Okay. That's a very high-level description of a hashmap. What if we want to make it threadsafe?
It won't be threadsafe by default as e.g. two different threads writing different keys whose hash modulo down to the same value, then one thread might stomp over the other.
The simplest way to make a hashmap threadsafe is to simply have a lock that we use on all operations. That means that every thread will wait on every other thread though, so it won't have very good concurrent behaviour. With a bit of clever structuring it's not too hard to have it that we can have multiple reading threads or a single writing thread (but not both), but that still isn't great.
It's possible to create hashmaps that are safely concurrent without using locks at all (see http://www.communicraft.com/blog/details/a-lock-free-dictionary for a description of one I wrote in C#, or http://www.azulsystems.com/blog/cliff/2007-03-26-non-blocking-hashtable for one in Java by Cliff Click whose basic approach I used in my C# version).
But another approach is striped locks.
Because the basis of the map is either an array for key-value pairs (and likely a cached copy of the hashcode) or a set of arrays for them, and because it is generally safe to have two threads writing and/or reading to different parts of an array at a time (there are caveats, but I'll ignore them for now) the only problems are when either two threads want the same slot, or when a resize is necessary.
And therefore the different slots could have different locks, and then only threads that are operating on the same slot would need to wait on each other.
There'd still be the problem of resizing, but that isn't insurmountable; if you need to resize obtain every one of the locks (in a set order, so that you can prevent deadlocks from happening) and then do the resize, having first checked that no other thread did the same resize in the meantime.
However, if you've a hashmap with 10,000 slots this would mean 10,000 lock objects. That's a lot of memory used, and also a resize would mean obtaining every one of those 10,000 locks.
Striped locks are somewhere in-between the single-lock approach and the lock-per-slot approach. Have an array of a certain number of locks, say 16 as a nice (binary) round number. When you need to act on a slot then obtain lock number slotIndex % 16, and do your operation. Now while threads may still end up blocking on threads doing operations on completely different slots (slot 5 and slot 21 have the same lock) they can still act concurrently to many other operations, so it's a middle-ground between the two extremes.
So that's how striped locking works, at a high level.
Now, modern day memory access is not uniform, in that it does not take the same time to access arbitrary pieces of memory because there is a level of caching (generally at least 2 levels) in the CPU. This caching has both good and bad effects.
Obviously the good effects normally outweigh the bad, or chip manufacturers wouldn't use it. If you access a piece of memory, and then access a piece of memory very close to it, the chances are that second access will be very fast because it will have been loaded into the cache on the first read. Writes are also improved.
It's already natural enough that a given piece of code is likely to want to do several operations on blocks of memory close to each other (e.g. reading two fields in the same object, or two locals in a method), which is why this sort of caching worked in the first place. And programmers further work to take advantage of this fact as much as possible in how they design their code, and collections such as hashmaps are a classic example. E.g. we might have stored keys and stored hashes in the same array so that reading one brings the other into the cache to be quickly read, and so on.
There are though times when this caching has a negative effect. In particular if two threads are going to deal with bits of memory that are close to each other at around the same time.

◆ **OBJECTIVE**: Copy the passage on hashmap locking word for word, starting at the words "So that's how" and stopping after "and bad effects.".

◆ **MATERIAL PROVIDED**:
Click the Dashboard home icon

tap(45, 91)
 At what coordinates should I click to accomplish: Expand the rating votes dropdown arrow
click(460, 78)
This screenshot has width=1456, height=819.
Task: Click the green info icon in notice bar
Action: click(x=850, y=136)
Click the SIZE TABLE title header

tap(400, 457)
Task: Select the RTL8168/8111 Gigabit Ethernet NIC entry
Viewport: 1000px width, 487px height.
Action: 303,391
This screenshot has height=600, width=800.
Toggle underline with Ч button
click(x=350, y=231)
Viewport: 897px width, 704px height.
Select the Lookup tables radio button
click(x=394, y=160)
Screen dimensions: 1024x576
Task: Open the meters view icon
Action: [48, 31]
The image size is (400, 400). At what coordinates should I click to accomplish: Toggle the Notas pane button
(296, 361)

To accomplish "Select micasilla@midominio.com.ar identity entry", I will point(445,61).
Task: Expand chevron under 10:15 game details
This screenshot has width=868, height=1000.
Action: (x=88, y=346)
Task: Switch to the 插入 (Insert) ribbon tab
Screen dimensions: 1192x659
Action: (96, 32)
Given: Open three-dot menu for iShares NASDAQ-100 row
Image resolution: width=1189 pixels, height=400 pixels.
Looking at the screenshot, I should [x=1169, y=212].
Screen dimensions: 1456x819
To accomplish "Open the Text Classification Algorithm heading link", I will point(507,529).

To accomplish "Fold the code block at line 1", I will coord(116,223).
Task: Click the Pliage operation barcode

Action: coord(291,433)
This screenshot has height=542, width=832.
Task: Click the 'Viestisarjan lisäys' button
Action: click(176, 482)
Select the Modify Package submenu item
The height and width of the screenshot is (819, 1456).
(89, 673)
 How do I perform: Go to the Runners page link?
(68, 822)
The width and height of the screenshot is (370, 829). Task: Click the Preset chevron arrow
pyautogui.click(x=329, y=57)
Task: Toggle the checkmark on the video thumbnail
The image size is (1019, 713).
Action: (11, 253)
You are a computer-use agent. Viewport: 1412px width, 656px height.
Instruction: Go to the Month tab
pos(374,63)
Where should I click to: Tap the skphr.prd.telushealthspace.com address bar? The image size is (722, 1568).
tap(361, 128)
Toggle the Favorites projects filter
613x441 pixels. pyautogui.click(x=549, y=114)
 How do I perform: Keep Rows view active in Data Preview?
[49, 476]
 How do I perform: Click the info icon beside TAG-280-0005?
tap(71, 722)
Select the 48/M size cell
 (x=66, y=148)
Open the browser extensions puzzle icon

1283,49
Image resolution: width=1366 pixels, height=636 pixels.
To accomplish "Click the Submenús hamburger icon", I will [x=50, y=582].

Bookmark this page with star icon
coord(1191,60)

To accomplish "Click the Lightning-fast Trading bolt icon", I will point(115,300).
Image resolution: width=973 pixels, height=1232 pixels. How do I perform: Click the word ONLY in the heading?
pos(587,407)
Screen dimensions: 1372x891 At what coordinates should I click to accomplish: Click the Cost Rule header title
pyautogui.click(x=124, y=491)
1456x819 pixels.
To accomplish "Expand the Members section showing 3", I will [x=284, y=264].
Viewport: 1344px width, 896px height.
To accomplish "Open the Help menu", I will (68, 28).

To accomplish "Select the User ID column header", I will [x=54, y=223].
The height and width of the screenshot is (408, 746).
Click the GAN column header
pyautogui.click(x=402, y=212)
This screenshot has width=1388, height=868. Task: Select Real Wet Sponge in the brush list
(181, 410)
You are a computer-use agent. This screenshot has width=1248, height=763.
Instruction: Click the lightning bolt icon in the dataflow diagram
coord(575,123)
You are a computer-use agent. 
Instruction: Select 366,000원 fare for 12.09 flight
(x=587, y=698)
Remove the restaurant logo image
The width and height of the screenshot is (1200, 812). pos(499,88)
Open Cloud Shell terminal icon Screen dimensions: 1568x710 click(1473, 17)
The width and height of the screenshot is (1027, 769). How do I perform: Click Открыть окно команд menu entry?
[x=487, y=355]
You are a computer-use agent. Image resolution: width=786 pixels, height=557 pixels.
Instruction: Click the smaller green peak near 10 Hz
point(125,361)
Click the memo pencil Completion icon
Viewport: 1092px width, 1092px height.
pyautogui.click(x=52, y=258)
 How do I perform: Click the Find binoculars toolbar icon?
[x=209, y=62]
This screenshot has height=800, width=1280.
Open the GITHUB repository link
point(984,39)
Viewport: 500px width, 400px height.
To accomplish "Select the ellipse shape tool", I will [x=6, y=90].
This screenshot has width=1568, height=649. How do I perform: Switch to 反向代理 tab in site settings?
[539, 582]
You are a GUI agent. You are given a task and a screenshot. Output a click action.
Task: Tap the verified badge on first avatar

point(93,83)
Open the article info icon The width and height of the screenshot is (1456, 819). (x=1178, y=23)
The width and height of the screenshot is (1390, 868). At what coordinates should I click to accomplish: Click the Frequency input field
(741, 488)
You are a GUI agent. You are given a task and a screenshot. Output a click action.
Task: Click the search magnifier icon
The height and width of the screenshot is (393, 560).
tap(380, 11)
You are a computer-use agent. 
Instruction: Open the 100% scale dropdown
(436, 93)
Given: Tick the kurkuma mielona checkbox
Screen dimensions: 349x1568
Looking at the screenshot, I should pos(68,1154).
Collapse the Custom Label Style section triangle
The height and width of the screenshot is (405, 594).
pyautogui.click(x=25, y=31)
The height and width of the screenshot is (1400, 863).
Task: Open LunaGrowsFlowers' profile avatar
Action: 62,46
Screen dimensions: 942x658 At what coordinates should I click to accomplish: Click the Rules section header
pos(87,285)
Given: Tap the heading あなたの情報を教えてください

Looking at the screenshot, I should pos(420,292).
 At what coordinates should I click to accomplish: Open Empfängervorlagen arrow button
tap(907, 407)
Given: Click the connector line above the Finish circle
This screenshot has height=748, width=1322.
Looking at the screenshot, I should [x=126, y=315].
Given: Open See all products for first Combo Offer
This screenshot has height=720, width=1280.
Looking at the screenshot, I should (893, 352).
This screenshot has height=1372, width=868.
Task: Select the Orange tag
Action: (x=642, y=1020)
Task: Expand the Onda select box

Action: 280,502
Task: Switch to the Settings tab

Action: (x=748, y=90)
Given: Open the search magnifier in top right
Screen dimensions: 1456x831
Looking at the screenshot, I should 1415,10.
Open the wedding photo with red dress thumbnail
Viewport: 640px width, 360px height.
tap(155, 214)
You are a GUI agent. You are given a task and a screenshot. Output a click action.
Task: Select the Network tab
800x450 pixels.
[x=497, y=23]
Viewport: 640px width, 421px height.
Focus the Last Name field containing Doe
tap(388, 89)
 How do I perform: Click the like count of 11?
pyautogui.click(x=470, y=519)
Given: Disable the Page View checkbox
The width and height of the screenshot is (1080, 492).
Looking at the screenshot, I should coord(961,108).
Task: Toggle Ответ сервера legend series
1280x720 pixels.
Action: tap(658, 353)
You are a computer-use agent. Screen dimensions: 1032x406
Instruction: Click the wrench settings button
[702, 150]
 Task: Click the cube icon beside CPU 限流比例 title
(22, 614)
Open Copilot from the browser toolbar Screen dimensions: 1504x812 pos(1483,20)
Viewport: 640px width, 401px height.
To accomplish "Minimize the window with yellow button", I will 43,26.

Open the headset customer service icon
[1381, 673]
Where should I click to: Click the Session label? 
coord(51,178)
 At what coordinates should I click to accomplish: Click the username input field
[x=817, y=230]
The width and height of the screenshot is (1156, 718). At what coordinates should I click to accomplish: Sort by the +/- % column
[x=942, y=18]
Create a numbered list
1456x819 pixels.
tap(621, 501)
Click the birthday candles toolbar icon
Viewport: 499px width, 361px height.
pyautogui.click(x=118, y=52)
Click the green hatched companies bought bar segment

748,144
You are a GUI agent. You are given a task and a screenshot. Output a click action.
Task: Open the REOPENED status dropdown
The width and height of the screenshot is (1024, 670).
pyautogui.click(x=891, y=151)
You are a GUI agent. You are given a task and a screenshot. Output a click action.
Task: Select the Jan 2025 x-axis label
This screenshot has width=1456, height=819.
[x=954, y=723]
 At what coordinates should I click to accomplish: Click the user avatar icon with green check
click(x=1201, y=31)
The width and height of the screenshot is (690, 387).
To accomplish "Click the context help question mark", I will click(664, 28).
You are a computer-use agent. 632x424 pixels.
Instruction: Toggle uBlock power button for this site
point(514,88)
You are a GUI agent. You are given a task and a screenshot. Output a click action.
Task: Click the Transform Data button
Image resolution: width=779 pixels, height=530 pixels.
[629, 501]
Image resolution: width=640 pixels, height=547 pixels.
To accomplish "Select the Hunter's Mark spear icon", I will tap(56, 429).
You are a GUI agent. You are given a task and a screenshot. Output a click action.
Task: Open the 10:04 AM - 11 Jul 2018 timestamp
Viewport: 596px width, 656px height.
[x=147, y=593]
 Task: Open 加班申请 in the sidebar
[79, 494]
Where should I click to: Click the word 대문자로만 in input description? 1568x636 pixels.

◆ **SOLUTION TO THIS PROBLEM**:
So that's how striped locking works, at a high level.
Now, modern day memory access is not uniform, in that it does not take the same time to access arbitrary pieces of memory because there is a level of caching (generally at least 2 levels) in the CPU. This caching has both good and bad effects.